Bad Segeberg. Segebergs Stadthistoriker Axel Winkler entlarvt in seinem Buch viele Legenden um den „Mann mit dem dunklen Hut“.
Sein Plan war ursprünglich ein ganz anderer: Axel Winkler wollte eigentlich ein Buch über die Segeberger Familie Levy schreiben. Über Jahre hat er die Geschichte der jüdischen Familie erforscht und archiviert. „Aber plötzlich erhielt ich von Jean Labowskys Nichte Edith in den USA und seiner 1947 geborenen Enkelin Susanne Schwarz zahlreiche, mir bislang unbekannte Unterlagen, die das Leben von Jean Labowsky in ein völlig neues Licht setzen“, sagt Axel Winkler.
Mehr noch: Segebergs Stadthistoriker entdeckte derart viele Unstimmigkeiten zu dem Bild, das die Stadt bisher über den wohl bekanntesten Segeberger Juden gezeichnet hat, dass er seine Recherchen intensivierte. „Ich konnte dank der Enkelin Dokumente, Postkarten und Fotos einsehen und kopieren, ich bekam einen richtig guten Zugang zu Jean Labowsky und merkte, wie sehr die Segeberger ihn und seine Lebensgeschichte bisher missbraucht haben“, sagt der pensionierte Geschichtslehrer. Die Stadt Bad Segeberg habe das Leben des Juden Jean Labowsky bisher nicht als Opfer dargestellt, sondern sich selbst als seine Retterin.
Judenverfolgung: Wie Jean Labowsky die NS-Zeit in Segeberg wirklich überlebte
Diese Diskrepanzen zwischen den Lebensdaten Jean Labowskys und der Segeberger Legendenbildung hat Axel Winkler im Vorwort seines Buches „Der Mann mit dem dunklen Hut – Jean Labowsky und seine Familie“ (Selbstverlag) dargestellt. „Das Buch ist die Basis, ihn zu rehabilitieren“, sagt Winkler.
Beispielsweise die Legende, dass Jean Labowsky mit Segebergs SS-Kreisleiter Werner Stiehr, auch Stellvertreter des gefürchteten Gauleiters Hinrich Lohse, gemeinsam zur Schule ging und dieser ihn dann vor seinen eigenen Juden-Jägern beschützte. „Das ist völliger Unsinn“, sagt Winkler und erläutert: „Labowsky ist Jahrgang 1891. Stiehr wurde 1905 geboren, sie können also niemals gemeinsam eine Schule besucht haben.“
Jean Labowsky lebte in ständiger Angst vor der Deportation in die NS-Todeslager
Hingegen lebte Jean Labowsky in ständiger Angst vor der Deportation in die NS-Todeslager, in denen die Nazis zwei seiner Geschwister ermordeten, Walter am 8. März 1944 im KZ Theresienstadt, Walters Ehefrau Alice und Margaretha am 5. Februar 1943 in Auschwitz. Seine Schwester Irma konnte rechtzeitig in die USA fliehen. Darüber aber hat er stets geschwiegen. Wie fast alle Jüdinnen und Juden der ersten Schoa-Generation. Zu groß ist das Trauma der Erinnerung, Entwürdigung und Qualen.

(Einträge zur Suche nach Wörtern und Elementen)
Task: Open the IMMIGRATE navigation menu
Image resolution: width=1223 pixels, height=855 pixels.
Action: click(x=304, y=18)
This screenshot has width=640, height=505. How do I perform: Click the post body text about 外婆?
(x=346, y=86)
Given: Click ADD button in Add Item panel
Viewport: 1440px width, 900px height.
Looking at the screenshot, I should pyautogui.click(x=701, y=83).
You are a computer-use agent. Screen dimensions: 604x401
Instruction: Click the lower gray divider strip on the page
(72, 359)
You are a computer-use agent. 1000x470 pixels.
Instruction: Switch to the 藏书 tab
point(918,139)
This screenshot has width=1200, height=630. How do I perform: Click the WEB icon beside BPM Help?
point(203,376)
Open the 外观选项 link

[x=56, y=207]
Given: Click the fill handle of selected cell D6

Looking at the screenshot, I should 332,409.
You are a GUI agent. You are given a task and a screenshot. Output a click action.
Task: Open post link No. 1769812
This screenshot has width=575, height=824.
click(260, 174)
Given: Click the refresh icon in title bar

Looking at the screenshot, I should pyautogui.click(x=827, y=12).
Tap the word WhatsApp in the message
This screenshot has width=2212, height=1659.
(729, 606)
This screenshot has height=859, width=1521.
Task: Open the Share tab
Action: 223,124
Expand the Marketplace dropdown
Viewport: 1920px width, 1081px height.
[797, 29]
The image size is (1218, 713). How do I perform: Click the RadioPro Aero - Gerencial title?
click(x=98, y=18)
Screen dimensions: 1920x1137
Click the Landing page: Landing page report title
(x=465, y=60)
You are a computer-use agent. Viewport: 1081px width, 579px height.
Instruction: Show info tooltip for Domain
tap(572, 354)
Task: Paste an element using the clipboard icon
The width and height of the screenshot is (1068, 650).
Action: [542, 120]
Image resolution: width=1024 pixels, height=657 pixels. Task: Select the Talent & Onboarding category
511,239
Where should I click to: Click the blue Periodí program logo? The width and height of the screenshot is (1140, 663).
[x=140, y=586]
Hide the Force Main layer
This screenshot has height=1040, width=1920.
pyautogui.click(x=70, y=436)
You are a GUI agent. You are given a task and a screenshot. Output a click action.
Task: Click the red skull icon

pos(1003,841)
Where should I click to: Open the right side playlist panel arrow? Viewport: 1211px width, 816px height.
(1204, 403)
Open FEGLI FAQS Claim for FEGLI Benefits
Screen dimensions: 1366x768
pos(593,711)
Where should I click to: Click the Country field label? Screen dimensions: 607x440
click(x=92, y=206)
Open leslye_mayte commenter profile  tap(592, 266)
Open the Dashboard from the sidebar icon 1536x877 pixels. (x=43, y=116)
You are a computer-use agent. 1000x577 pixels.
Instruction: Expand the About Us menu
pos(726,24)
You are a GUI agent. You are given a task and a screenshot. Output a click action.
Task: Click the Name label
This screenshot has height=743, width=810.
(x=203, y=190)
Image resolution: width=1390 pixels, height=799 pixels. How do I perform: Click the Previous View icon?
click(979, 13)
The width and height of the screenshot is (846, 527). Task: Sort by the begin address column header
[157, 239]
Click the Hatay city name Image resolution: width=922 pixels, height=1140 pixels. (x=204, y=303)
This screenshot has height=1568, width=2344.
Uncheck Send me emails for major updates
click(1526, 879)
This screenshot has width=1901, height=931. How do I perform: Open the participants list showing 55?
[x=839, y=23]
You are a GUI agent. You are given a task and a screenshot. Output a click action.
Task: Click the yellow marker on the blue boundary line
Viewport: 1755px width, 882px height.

Aufgabe ->
Beantworte diese Fragen zum Artikel über Jean Labowsky:
1. Über welche Familie wollte Axel Winkler ursprünglich ein Buch schreiben?
2. In welchem Jahr wurde Werner Stiehr geboren?
3. Wohin konnte Labowskys Schwester Irma rechtzeitig fliehen?

Erledigte Aufgabe ->
1. Über die Segeberger Familie Levy.
2. 1905.
3. In die USA.